== Records shown

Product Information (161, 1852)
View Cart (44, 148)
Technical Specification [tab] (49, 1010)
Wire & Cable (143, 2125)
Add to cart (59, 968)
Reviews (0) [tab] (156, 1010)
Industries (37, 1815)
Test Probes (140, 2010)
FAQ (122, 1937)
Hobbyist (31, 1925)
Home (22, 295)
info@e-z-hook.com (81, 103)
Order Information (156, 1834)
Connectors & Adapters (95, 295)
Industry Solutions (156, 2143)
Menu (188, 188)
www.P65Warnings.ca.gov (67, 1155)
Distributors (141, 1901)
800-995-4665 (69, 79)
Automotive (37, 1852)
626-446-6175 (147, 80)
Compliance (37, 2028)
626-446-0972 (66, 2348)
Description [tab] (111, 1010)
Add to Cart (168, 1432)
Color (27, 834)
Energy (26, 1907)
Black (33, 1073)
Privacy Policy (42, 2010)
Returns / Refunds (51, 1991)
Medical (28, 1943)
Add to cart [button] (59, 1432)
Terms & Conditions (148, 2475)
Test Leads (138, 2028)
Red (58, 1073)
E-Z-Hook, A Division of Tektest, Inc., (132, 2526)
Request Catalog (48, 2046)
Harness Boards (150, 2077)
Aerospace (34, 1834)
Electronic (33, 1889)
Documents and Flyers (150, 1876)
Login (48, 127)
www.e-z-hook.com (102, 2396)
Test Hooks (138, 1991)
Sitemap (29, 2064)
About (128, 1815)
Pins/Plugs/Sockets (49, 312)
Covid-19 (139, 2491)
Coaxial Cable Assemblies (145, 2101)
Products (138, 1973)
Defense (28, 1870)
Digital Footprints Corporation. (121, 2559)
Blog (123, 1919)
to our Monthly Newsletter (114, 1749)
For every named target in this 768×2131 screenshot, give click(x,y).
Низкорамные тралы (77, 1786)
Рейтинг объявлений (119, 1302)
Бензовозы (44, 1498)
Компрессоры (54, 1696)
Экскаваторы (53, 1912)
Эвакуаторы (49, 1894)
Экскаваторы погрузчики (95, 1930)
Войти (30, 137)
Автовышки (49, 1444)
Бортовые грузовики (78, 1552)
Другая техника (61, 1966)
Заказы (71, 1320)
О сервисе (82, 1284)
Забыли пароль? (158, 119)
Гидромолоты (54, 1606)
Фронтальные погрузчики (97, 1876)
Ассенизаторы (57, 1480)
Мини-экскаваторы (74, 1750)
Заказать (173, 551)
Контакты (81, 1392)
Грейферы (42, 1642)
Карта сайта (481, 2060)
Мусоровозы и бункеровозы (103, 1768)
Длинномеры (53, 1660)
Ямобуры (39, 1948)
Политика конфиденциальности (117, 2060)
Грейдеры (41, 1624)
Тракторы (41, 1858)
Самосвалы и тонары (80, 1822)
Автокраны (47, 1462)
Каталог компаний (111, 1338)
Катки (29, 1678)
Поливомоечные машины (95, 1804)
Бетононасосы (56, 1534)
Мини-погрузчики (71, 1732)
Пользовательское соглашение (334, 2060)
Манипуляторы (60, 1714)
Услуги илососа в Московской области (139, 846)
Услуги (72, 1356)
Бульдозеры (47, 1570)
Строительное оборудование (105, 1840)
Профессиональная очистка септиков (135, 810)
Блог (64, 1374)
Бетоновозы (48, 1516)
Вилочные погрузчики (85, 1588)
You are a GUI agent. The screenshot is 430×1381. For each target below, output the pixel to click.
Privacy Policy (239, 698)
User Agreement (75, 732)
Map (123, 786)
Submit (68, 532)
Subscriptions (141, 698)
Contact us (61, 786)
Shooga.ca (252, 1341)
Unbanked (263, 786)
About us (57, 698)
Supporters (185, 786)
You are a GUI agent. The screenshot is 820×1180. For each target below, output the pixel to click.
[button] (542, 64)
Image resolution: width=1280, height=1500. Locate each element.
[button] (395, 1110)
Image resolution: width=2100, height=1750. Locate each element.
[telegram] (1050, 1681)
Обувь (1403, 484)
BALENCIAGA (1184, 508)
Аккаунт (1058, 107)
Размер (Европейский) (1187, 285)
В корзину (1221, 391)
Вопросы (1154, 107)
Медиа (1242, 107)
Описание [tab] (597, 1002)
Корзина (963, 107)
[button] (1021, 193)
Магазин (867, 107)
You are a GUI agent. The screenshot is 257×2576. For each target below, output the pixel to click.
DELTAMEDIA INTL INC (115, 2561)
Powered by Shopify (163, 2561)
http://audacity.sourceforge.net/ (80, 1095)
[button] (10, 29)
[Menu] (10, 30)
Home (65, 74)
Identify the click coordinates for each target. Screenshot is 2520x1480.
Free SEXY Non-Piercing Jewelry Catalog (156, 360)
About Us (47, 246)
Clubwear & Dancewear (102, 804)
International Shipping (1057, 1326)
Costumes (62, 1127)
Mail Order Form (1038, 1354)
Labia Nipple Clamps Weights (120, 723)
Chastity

====

▶ _Exercise prompt_: Each entry above is to be duplicated exactly, with nothing left out.

▶ _Task output_:
Product Information (161, 1852)
View Cart (44, 148)
Technical Specification [tab] (49, 1010)
Wire & Cable (143, 2125)
Add to cart (59, 968)
Reviews (0) [tab] (156, 1010)
Industries (37, 1815)
Test Probes (140, 2010)
FAQ (122, 1937)
Hobbyist (31, 1925)
Home (22, 295)
info@e-z-hook.com (81, 103)
Order Information (156, 1834)
Connectors & Adapters (95, 295)
Industry Solutions (156, 2143)
Menu (188, 188)
www.P65Warnings.ca.gov (67, 1155)
Distributors (141, 1901)
800-995-4665 (69, 79)
Automotive (37, 1852)
626-446-6175 (147, 80)
Compliance (37, 2028)
626-446-0972 (66, 2348)
Description [tab] (111, 1010)
Add to Cart (168, 1432)
Color (27, 834)
Energy (26, 1907)
Black (33, 1073)
Privacy Policy (42, 2010)
Returns / Refunds (51, 1991)
Medical (28, 1943)
Add to cart [button] (59, 1432)
Terms & Conditions (148, 2475)
Test Leads (138, 2028)
Red (58, 1073)
E-Z-Hook, A Division of Tektest, Inc., (132, 2526)
Request Catalog (48, 2046)
Harness Boards (150, 2077)
Aerospace (34, 1834)
Electronic (33, 1889)
Documents and Flyers (150, 1876)
Login (48, 127)
www.e-z-hook.com (102, 2396)
Test Hooks (138, 1991)
Sitemap (29, 2064)
About (128, 1815)
Pins/Plugs/Sockets (49, 312)
Covid-19 (139, 2491)
Coaxial Cable Assemblies (145, 2101)
Products (138, 1973)
Defense (28, 1870)
Digital Footprints Corporation. (121, 2559)
Blog (123, 1919)
to our Monthly Newsletter (114, 1749)
For every named target in this 768×2131 screenshot, give click(x,y).
Низкорамные тралы (77, 1786)
Рейтинг объявлений (119, 1302)
Бензовозы (44, 1498)
Компрессоры (54, 1696)
Экскаваторы (53, 1912)
Эвакуаторы (49, 1894)
Экскаваторы погрузчики (95, 1930)
Войти (30, 137)
Автовышки (49, 1444)
Бортовые грузовики (78, 1552)
Другая техника (61, 1966)
Заказы (71, 1320)
О сервисе (82, 1284)
Забыли пароль? (158, 119)
Гидромолоты (54, 1606)
Фронтальные погрузчики (97, 1876)
Ассенизаторы (57, 1480)
Мини-экскаваторы (74, 1750)
Заказать (173, 551)
Контакты (81, 1392)
Грейферы (42, 1642)
Карта сайта (481, 2060)
Мусоровозы и бункеровозы (103, 1768)
Длинномеры (53, 1660)
Ямобуры (39, 1948)
Политика конфиденциальности (117, 2060)
Грейдеры (41, 1624)
Тракторы (41, 1858)
Самосвалы и тонары (80, 1822)
Автокраны (47, 1462)
Каталог компаний (111, 1338)
Катки (29, 1678)
Поливомоечные машины (95, 1804)
Бетононасосы (56, 1534)
Мини-погрузчики (71, 1732)
Пользовательское соглашение (334, 2060)
Манипуляторы (60, 1714)
Услуги илососа в Московской области (139, 846)
Услуги (72, 1356)
Бульдозеры (47, 1570)
Строительное оборудование (105, 1840)
Профессиональная очистка септиков (135, 810)
Блог (64, 1374)
Бетоновозы (48, 1516)
Вилочные погрузчики (85, 1588)
You are a GUI agent. The screenshot is 430×1381. For each target below, output the pixel to click.
Privacy Policy (239, 698)
User Agreement (75, 732)
Map (123, 786)
Submit (68, 532)
Subscriptions (141, 698)
Contact us (61, 786)
Shooga.ca (252, 1341)
Unbanked (263, 786)
About us (57, 698)
Supporters (185, 786)
You are a GUI agent. The screenshot is 820×1180. For each target below, output the pixel to click.
[button] (542, 64)
Image resolution: width=1280, height=1500. Locate each element.
[button] (395, 1110)
Image resolution: width=2100, height=1750. Locate each element.
[telegram] (1050, 1681)
Обувь (1403, 484)
BALENCIAGA (1184, 508)
Аккаунт (1058, 107)
Размер (Европейский) (1187, 285)
В корзину (1221, 391)
Вопросы (1154, 107)
Медиа (1242, 107)
Описание [tab] (597, 1002)
Корзина (963, 107)
[button] (1021, 193)
Магазин (867, 107)
You are a GUI agent. The screenshot is 257×2576. For each target below, output the pixel to click.
DELTAMEDIA INTL INC (115, 2561)
Powered by Shopify (163, 2561)
http://audacity.sourceforge.net/ (80, 1095)
[button] (10, 29)
[Menu] (10, 30)
Home (65, 74)
Identify the click coordinates for each target. Screenshot is 2520x1480.
Free SEXY Non-Piercing Jewelry Catalog (156, 360)
About Us (47, 246)
Clubwear & Dancewear (102, 804)
International Shipping (1057, 1326)
Costumes (62, 1127)
Mail Order Form (1038, 1354)
Labia Nipple Clamps Weights (120, 723)
Chastity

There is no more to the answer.